Their first single, “Hurt Like Hell,” is emblematic of The Heydaze members’ ethos of authenticity. It’s high-energy and intense, leading up to an emotional, throbbing chorus that punctuates with a group vocal on the title line. “It’s almost an anthem of sorts,” says Andrew. “Everybody’s been through something they don’t want to think about. It was important for all of us to yell on the chorus.” There’s a duality to the track — a sense of fun that doesn’t take away from its emotional timbre — that reaches further than their tunes.
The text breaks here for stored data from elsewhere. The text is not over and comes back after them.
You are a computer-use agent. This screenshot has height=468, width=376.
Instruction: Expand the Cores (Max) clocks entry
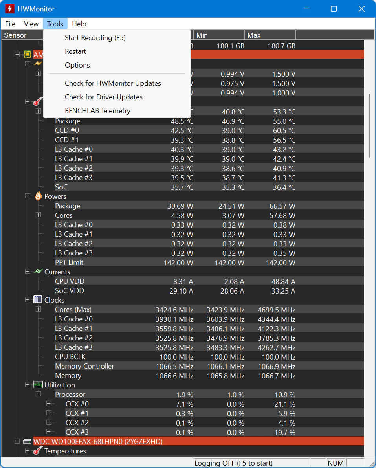[x=38, y=309]
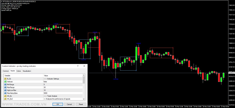Click the MinRange integer variable icon

tap(5, 84)
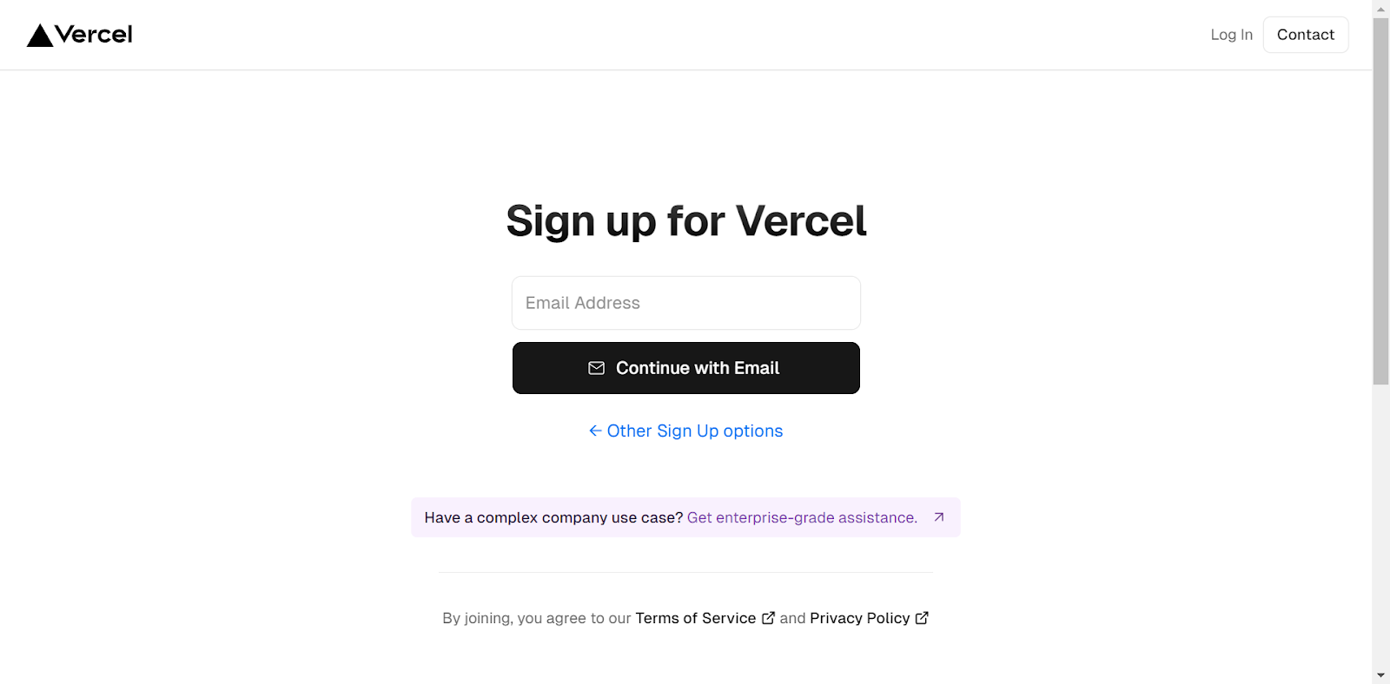This screenshot has width=1390, height=684.
Task: Click the left arrow beside Other Sign Up options
Action: coord(594,431)
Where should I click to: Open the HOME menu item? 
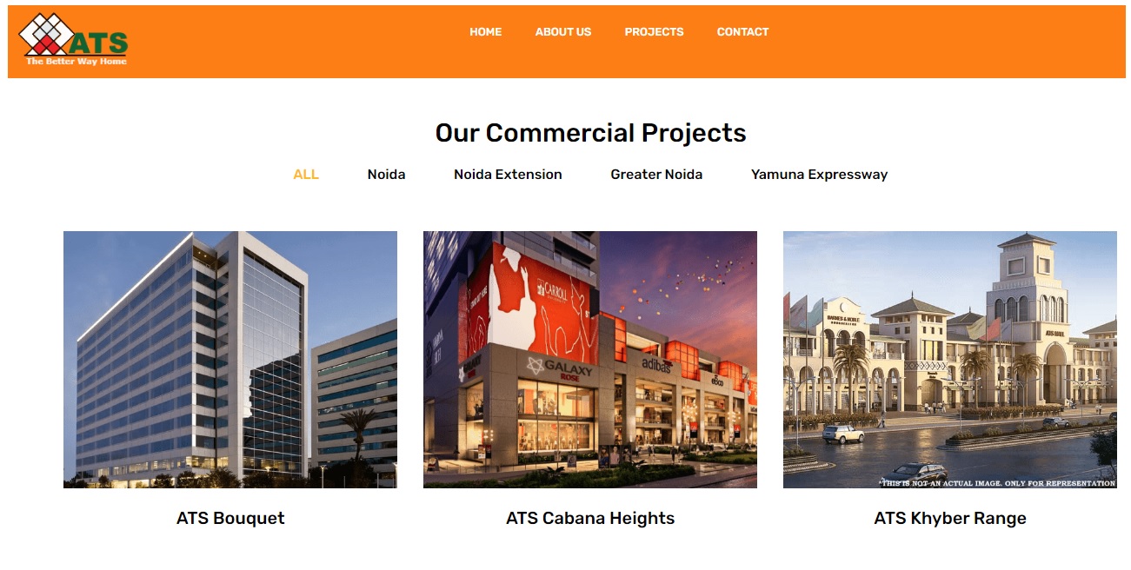(485, 32)
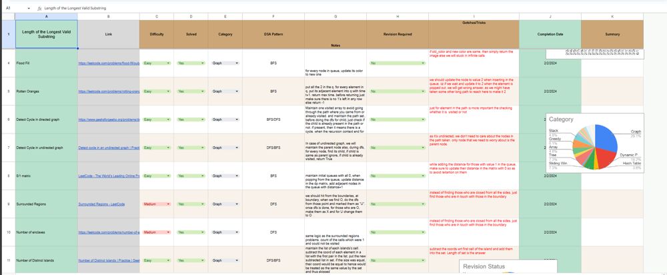Open Revision Required dropdown for Flood Fill row
667x275 pixels.
pyautogui.click(x=423, y=63)
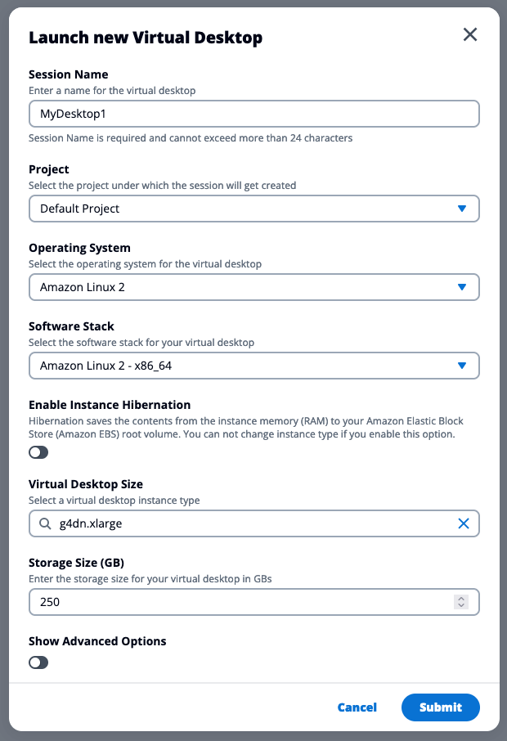The width and height of the screenshot is (507, 741).
Task: Decrease storage size with the down stepper
Action: pos(462,606)
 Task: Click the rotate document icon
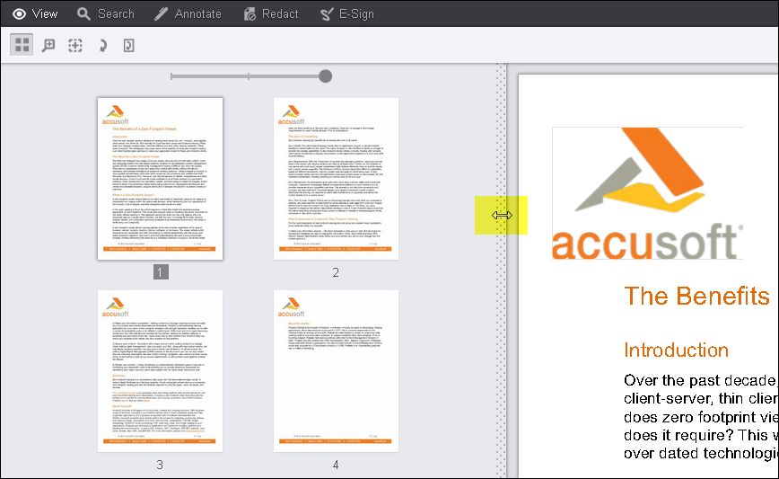[128, 45]
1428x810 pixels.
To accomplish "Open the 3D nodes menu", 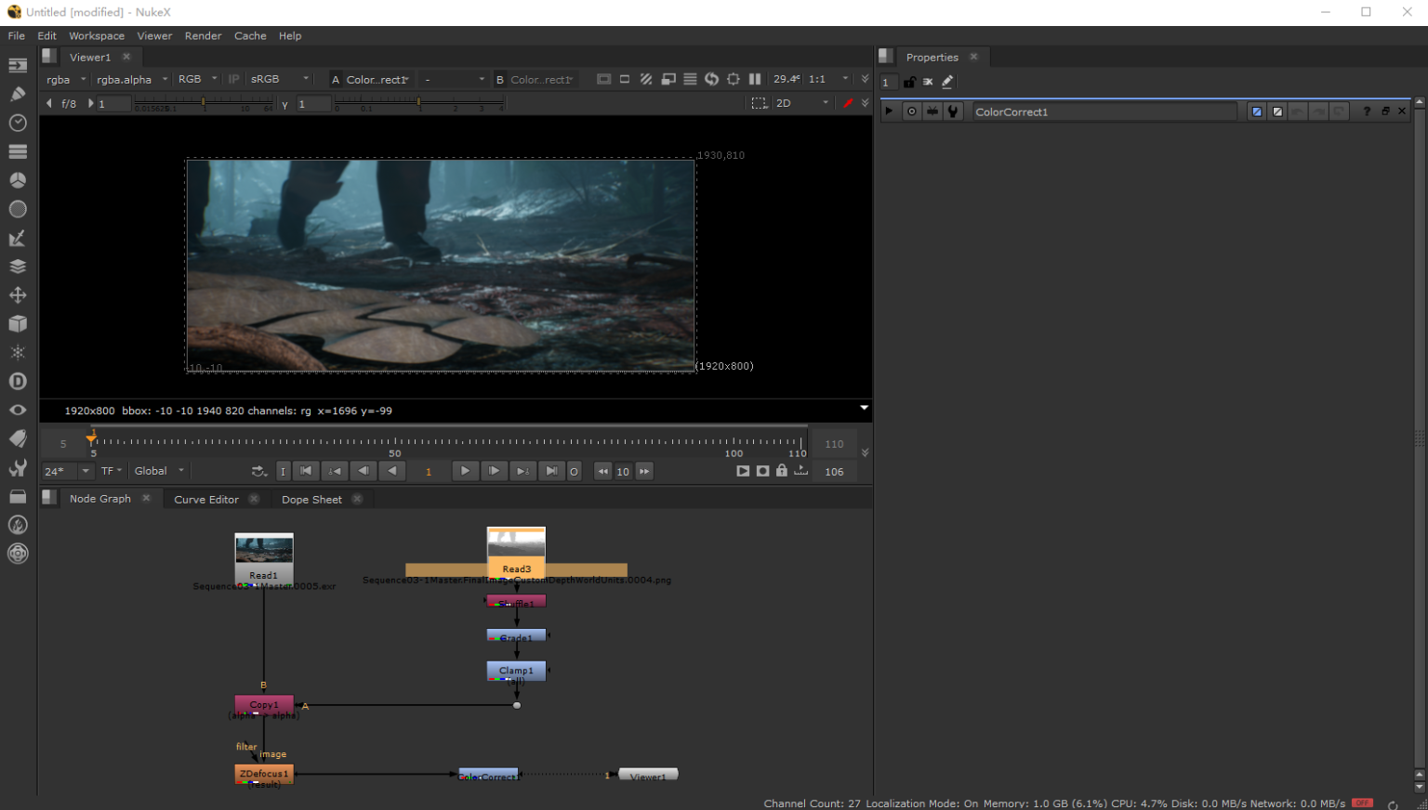I will 18,324.
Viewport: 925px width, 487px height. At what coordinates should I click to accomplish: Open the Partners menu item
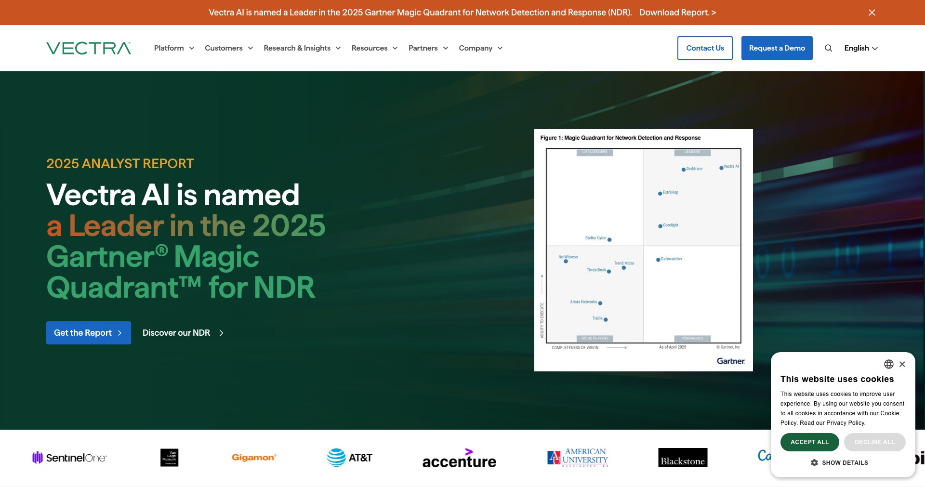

Jesse, Alexander, and Andrew met and began playing together in college (Tyler, a friend-of-a-friend joined the band shortly after graduation). They’re undoubtedly goofy; drawing inspiration from some of the early-2000s pop punk bands that Tyler worshipped growing up. But despite a level of organic and infectious silliness, all four members of The Heydaze take their craft seriously. They’re multi-instrumental, highlighting the importance of learning one another’s instruments for writing purposes. They worship the musical chops of guitar gods like John Mayer and pop rock outfits like Twenty One Pilots. Most importantly, they make sure each band member has equal voice. “We all have different influences which is nice when brought together in a writing or performing atmosphere,” says Alexander. “The fusion of those influences creates a very interesting aesthetic. It’s nice when we can come together and make something that we all think is cool.”
“We try and stay versatile,” adds Tyler, noting the band’s evolving sound, and the way it allows them to reach all kinds of people. Their successful touring past — they’ve sold out seminal venues like The Studio at Webster Hall and The Gramercy Theatre — proves just how much reach they can have.
More than anything, the guys are excited to get back on the road and share what they love to do. Simply put, The Heydaze love playing music, and they love doing it together. “It’s that chemistry that allows us to get to a place that a lot of bands can’t get to onstage or in the studio,” says Andrew. “Seeing my best friends get to do what they love challenges me to go to a better place playing. It allows all of us to reach a different level.”